OALibJ  Vol.5 No.8 , August 2018
Shortwave Radiation and Sea Surface Temperature Variations over East and West Tropical Pacific Ocean
Abstract: Shortwave radiation (SWR) is having direct impact on sea surface temperature (SST). In this paper the relation between SWR and SST has been over east and west Pacific Ocean. TAO/TRITON buoy data have been used for this study. It is well known that El Nino phenomenon is related to SST anomalies and warmer temperatures can observe over eastern Pacific Ocean (EP) leading to strong El Nino. The relation between eastern and western Pacific Ocean (WP) SST, SWR has been checked and presented. Monthly data have been used to find out the relation and the annual variation of SWR and SST during the El Nino and La Nina events are discussed.

1. Introduction

Observations, analysis and model data are confirmed that global climate gradually warming since end of 19th century. The tropical Pacific Ocean area is the most significant region and broadest area for air-sea coupling phenomenon. The tropical Pacific is investigated in relation to global warming response which is beneficial to deepen not only the understanding of air sea coupled physical process, but also teleconnections such as El Nino which influences the global climate.
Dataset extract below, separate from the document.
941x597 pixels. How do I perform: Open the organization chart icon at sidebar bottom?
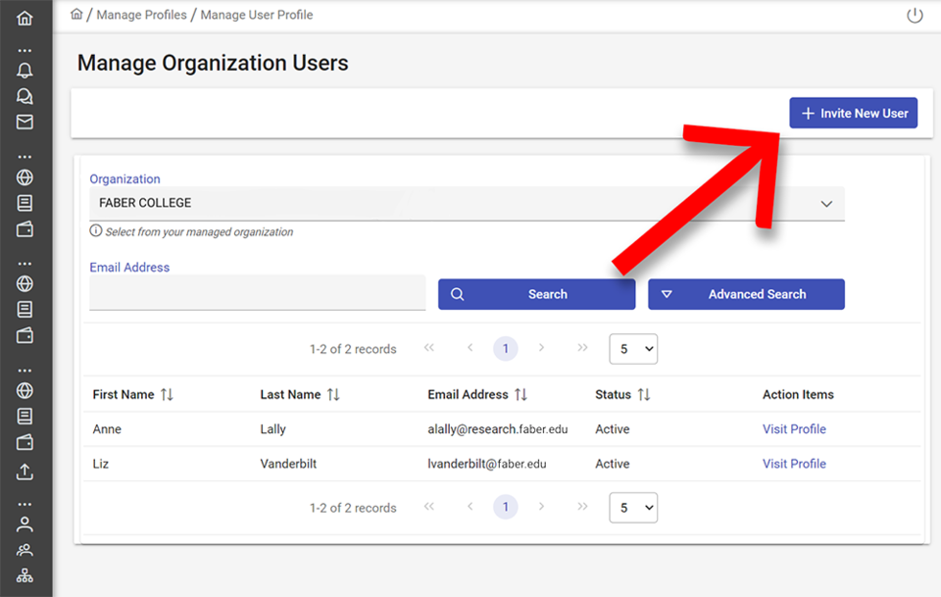click(x=25, y=573)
The basic characteristics of the El Nino phenomenon is sea surface temperature (SST) abnormally elevated in the east Pacific Ocean (EP) coast, sea level rise, and leads to a stream that flows south. Under normal conditions, west Pacific Ocean (WP) characterized by warm SST and cold SST in the east leads to easterly trade winds in the lower atmosphere over the equatorial Pacific Ocean (Walker circulation). To improve our understanding of ENSO evolution, different atmospheric and ocean properties are essential to measure. ENSO phenomenon has been studied by the using some of the ocean or atmospheric parameters for constructing an index to describe the phase and strength of ENSO events [1] .

Several different indices mostly based on SST. The SST anomalies are used to obtain the indices over the specified ocean region [2] [3] . The surface over the tropical and subtropical Pacific Ocean radiative energy balance associated with the spatial and temporal variability leads to ENSO events resulting droughts in some areas and heavy precipitation other areas.

The Earth and ocean’s climate system is driven by the radiative energy balance and mainly by solar shortwave radiation (SWR). SST is directly depends on the radiation coming from the sun. SST has always been an important research area in the field of marine science. SST is the combined result of interaction between the atmosphere and ocean thermal and dynamic process. Seasonal, interannual and longer term variations are important for climate change systems. Warm pool persists continuously over western pacific; however over eastern pacific surface temperatures vary due to global circulation pattern. Southern oscillation index (SOI) alters the atmospheric circulation pattern.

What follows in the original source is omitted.